Blogging's Big Mess
- IT TOPICS:Development, Emerging Technology, Personal Technology
Gartner Inc.'s recent prediction that blogging will "peak" next year was a gift to headline writers who love short and sharp verbs. So the Big Bang phase of blogging is ending but what we're left with is its Big Mess.
Gartner said that "the peak number of bloggers will be around 100 million at some point in the first half of 2007." Technorati says it now tracks around 63 million blogs and says 175,000 new blogs are created daily.
These numbers are too big to be meaningful and human scale is needed, but even then you have problems. Take a look, for instance, at nycbloggers.com. It has 6,264 NYC bloggers organized around subway stops. It is one of the largest local blogging lists that I've seen anywhere. It's an ingenious, intuitively organized site, and users will likely find many local bloggers worth their time.
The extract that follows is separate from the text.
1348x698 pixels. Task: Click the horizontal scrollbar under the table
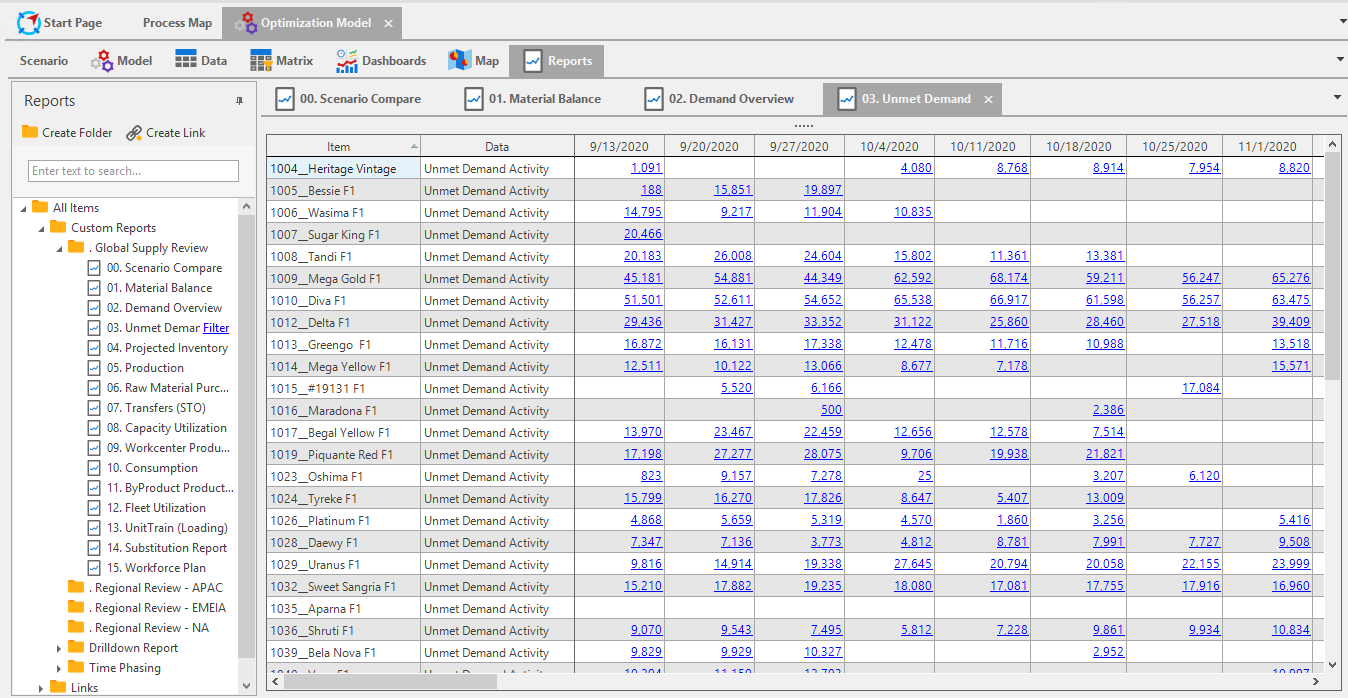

But they'll also find a lot of inactive blogs. And as useful as this list is, it doesn't help you understand what's going on in this local blogging community.
One project that may help change that, is the soon-to-be launched PlaceBlogger by Lisa Williams, who also runs H2otown, an engaging community and news site about Watertown, Mass.
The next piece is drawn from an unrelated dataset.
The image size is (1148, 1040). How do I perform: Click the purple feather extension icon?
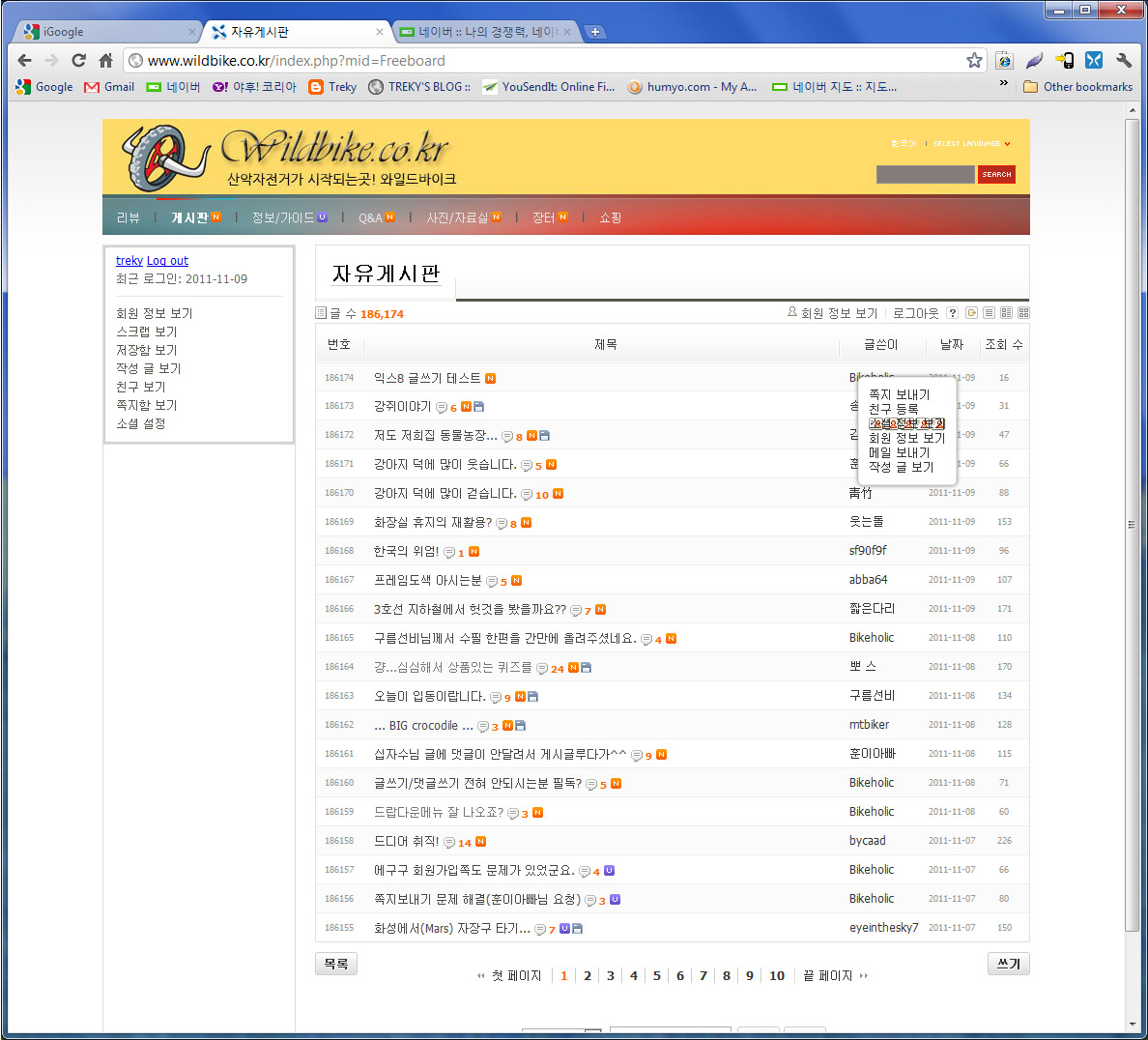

PlaceBlogger will be a directory about blogs with a local focus. It will also have editor-generated content and headline feeds. The initial list will only be north of 800 sites.
PlaceBlogger will likely make it much easier for people to find local blogs in their community. But perhaps as important, it may help this community of local bloggers share expertise and accelerate development. It may also offer trend data on this important subset of blogging. While overall blog creation may peak, can that be true for community blogs as well? If anything, the access provided by PlaceBlogger may foster the growth of locally focused blogs by exposing more people to them.
The numbers that Gartner and Technorati cite about the growth of blogging don't tell us what's going on. A better indication of the health and usefulness of the blogosphere will likely be found at PlaceBlogger and in similar efforts as work begins in earnest to organize this Big Mess.